Insert size: Average library insert size should be 200 base pairs
Sequencing depth: RNA-seq library should be sequenced to a minimum depth of 15 million reads
Replicates: Studies should be performed with two or more biological replicates. Biological replicates could be anisogenic (biosamples from different donors) or isogenic (independent biosamples from the same donor).

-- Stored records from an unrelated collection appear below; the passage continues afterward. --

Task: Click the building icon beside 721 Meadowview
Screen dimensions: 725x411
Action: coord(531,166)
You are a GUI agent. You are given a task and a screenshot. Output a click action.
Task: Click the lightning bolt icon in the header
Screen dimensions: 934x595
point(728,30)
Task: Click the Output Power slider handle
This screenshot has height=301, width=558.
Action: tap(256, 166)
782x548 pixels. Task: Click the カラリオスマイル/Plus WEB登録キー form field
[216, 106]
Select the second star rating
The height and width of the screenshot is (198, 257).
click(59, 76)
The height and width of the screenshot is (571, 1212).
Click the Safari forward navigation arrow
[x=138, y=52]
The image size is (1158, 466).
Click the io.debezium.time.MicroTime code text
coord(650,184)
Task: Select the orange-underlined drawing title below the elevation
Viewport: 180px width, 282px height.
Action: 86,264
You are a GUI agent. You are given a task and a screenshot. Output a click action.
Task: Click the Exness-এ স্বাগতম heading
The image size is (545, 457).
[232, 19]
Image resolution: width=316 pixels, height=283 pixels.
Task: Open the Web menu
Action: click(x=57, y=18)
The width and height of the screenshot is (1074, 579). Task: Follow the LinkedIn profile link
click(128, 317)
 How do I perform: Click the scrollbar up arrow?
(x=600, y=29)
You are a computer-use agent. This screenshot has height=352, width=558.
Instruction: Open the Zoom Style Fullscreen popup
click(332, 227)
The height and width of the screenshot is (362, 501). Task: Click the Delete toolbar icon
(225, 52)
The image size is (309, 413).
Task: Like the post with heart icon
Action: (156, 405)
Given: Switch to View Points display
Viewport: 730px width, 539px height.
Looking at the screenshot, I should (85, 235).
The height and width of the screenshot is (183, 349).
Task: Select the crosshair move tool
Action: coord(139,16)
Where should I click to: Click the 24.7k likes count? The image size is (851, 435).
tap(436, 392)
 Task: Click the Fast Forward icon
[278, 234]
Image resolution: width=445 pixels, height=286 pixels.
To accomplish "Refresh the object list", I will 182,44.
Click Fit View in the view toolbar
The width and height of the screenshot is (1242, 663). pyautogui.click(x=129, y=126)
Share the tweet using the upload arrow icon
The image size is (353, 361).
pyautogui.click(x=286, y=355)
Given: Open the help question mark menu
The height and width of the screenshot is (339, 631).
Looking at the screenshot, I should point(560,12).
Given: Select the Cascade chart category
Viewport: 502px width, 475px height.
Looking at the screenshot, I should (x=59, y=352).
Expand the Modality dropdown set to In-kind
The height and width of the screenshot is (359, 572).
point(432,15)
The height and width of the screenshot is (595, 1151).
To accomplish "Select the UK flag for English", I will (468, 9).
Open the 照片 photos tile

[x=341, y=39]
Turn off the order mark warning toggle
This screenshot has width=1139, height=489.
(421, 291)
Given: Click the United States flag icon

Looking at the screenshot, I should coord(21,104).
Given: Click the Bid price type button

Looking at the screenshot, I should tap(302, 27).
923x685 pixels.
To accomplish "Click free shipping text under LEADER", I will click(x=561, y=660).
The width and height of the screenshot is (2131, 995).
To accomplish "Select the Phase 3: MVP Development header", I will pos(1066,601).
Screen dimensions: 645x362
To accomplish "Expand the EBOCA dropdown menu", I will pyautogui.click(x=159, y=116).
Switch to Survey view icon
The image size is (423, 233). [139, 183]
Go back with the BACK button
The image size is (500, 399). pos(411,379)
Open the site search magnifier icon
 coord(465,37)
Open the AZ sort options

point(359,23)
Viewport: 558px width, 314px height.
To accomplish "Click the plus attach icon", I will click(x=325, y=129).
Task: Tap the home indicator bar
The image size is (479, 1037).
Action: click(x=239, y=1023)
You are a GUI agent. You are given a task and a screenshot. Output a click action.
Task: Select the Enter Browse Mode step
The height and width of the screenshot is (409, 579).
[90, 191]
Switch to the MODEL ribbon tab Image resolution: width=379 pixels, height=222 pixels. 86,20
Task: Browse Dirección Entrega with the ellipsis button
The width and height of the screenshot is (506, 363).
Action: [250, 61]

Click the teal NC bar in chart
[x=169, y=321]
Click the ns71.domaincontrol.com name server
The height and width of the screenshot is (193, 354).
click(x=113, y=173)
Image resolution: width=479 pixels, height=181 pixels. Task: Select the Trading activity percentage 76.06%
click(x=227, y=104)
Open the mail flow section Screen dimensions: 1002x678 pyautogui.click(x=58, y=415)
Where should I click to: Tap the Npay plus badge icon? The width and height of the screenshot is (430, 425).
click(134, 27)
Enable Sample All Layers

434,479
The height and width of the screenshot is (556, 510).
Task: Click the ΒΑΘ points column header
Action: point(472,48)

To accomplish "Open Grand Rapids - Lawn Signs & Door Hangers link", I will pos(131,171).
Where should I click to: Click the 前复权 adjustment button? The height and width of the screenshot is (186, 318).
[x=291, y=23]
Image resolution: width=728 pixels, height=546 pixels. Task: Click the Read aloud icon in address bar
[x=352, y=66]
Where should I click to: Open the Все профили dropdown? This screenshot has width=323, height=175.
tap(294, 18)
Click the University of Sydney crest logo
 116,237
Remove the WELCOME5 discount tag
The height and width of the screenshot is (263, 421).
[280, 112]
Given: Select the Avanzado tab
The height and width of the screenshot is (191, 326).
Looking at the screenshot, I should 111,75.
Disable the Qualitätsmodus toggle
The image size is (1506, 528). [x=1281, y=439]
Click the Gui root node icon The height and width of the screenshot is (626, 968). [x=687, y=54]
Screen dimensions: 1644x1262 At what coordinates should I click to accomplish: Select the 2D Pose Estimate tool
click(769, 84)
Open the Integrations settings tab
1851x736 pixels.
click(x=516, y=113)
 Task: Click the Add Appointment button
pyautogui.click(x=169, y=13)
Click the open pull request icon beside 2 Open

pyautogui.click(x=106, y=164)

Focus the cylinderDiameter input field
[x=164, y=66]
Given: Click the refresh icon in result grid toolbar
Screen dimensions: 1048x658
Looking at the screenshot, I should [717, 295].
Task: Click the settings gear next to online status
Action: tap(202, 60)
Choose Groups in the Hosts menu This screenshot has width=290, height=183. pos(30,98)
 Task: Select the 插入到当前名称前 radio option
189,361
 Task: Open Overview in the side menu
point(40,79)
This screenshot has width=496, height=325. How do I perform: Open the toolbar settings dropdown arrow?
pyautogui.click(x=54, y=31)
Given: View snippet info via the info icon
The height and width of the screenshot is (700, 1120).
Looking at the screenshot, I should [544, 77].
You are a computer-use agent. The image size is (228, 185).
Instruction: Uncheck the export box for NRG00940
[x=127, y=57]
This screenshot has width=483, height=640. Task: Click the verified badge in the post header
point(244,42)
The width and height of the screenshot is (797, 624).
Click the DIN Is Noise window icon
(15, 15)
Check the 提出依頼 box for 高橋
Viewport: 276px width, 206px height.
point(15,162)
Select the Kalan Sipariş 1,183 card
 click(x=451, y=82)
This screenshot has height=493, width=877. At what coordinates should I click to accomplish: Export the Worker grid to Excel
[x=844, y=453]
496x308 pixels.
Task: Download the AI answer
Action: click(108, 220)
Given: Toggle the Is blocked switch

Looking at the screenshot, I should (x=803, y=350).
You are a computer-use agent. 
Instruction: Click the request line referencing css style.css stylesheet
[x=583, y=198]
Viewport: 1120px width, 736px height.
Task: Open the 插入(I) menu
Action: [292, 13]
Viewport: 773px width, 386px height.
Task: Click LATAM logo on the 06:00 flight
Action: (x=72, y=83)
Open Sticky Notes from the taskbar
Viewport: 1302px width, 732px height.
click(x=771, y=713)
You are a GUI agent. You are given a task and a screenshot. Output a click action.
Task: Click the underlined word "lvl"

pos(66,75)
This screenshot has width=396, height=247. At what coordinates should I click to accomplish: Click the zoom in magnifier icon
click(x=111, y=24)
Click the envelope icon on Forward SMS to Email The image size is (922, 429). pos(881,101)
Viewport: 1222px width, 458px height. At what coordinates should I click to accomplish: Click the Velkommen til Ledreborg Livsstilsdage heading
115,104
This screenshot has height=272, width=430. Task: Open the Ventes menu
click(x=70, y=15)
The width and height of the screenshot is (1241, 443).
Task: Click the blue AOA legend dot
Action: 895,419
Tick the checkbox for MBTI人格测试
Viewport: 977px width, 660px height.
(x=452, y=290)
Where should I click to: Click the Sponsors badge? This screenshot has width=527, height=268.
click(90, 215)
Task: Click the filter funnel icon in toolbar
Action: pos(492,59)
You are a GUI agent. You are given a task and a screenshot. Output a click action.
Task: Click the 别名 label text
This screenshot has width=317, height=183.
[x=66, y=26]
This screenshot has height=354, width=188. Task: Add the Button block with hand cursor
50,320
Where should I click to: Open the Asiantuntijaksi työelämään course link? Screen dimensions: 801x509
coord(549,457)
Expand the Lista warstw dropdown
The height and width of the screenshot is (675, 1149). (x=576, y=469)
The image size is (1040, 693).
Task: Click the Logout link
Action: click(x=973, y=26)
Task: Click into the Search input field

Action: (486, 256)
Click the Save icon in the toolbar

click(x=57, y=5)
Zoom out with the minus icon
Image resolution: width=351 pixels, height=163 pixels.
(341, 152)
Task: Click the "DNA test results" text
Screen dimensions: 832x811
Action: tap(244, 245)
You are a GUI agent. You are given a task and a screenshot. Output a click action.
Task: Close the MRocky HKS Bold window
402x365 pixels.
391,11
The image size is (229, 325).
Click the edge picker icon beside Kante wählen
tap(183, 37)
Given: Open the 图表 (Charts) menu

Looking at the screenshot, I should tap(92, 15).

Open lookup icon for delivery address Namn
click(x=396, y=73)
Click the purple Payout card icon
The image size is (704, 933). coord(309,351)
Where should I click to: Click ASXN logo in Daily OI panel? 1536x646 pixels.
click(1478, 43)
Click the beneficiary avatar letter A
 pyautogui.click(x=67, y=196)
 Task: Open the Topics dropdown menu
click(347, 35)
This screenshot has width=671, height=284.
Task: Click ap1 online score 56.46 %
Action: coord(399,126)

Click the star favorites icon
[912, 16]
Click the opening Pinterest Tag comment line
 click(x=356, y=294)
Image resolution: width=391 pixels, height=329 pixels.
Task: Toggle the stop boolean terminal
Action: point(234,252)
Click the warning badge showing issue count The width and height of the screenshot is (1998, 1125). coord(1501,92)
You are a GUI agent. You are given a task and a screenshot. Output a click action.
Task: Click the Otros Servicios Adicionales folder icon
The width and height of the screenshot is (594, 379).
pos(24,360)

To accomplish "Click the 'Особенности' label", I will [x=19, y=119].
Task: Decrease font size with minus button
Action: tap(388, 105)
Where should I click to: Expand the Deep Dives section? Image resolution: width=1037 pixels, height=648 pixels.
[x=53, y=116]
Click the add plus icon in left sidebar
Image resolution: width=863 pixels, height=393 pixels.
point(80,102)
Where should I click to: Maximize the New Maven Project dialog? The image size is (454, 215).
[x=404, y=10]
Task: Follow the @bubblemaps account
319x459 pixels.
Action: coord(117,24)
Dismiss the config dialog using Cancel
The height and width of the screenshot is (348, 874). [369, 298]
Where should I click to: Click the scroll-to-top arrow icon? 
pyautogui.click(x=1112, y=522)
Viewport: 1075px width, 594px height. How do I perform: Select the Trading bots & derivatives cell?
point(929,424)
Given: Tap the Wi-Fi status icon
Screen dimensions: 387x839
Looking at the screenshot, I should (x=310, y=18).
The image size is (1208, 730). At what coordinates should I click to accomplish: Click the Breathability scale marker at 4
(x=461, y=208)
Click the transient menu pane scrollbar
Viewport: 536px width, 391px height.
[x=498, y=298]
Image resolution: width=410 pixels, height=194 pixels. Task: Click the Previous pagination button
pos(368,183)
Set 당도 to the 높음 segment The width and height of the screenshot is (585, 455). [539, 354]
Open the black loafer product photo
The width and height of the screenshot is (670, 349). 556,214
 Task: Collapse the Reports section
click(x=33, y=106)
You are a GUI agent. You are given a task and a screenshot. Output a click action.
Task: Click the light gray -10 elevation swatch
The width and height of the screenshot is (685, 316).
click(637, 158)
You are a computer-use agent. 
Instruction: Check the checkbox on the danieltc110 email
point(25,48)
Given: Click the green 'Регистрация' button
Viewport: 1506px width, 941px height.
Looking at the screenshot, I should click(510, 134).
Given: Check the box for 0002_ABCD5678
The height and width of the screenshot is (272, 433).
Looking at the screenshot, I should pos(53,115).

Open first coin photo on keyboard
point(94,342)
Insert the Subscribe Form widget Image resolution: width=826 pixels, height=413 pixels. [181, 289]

In addition, although not required, technical replicates of samples could be performed including replicate experiments or replicate sequencing of the same biosample.
Although not required, RNA-seq experiments could include quantitative standards such as spike-ins of RNA of known length and quantity to help calibrate quantification, sensitivity and coverage of an experiment.
II. Data processing
The recommended pipeline to perform data processing is the GTEx RNA-seq pipeline.
https://github.com/broadinstitute/gtex-pipeline/tree/master/rnaseq
The V10 release of GTEx pipeline consists of the following
Software versions: STAR v2.7.10a, RSEM v1.3.3, RNA-SeQC v2.4.2
Resources: Human genome GRCh38, GENCODEv39
The key steps of the pipeline include:
Building indexes: ****The indexes for STAR and RSEM need to be made specifically for each read length
Alignment: ****The STAR aligner is used to map sequence reads to transcripts
Mark duplicates: ****The PICARD tools is used to mark duplicate reads in alignments
Quality control: ****The RNA-SeQC tool is used to perform quality control of alignments
Quantification: ****The RSEM tool is used to perform quantification of transcripts
Pipeline outputs
Genome alignment - .bam format
Transcript alignment - .bam format
Normalized signal - .bigWig format
Gene quantifications - .tsv format
Transcript quantifications - .tsv format
Quality control metrics - .txt format
III. Data quality control
Samples are considered ‘high-quality’ based on these criteria (from GTEx):
Aligned reads: RNA-seq library should have:
Aligned reads, or mate-pairs if paired-end sequencing, >10 million
Mapping rate: Alignments satisfy the following criteria:
Read mapping rate >0.2
Intergenic mapping rate <0.3
Base mismatch rate <0.01 for mate 1 or <0.02 for mate 2
ribosomal RNA (rRNA) mapping rate <0.3
In addition, it is recommended that experiments ideally have:
Spearman correlation of gene quantifications >0.9 between isogenic replicates (biosample from the same donor)
Spearman correlation of gene quantifications >0.8 between anisogenic replicates (biosamples from different donors within the same study)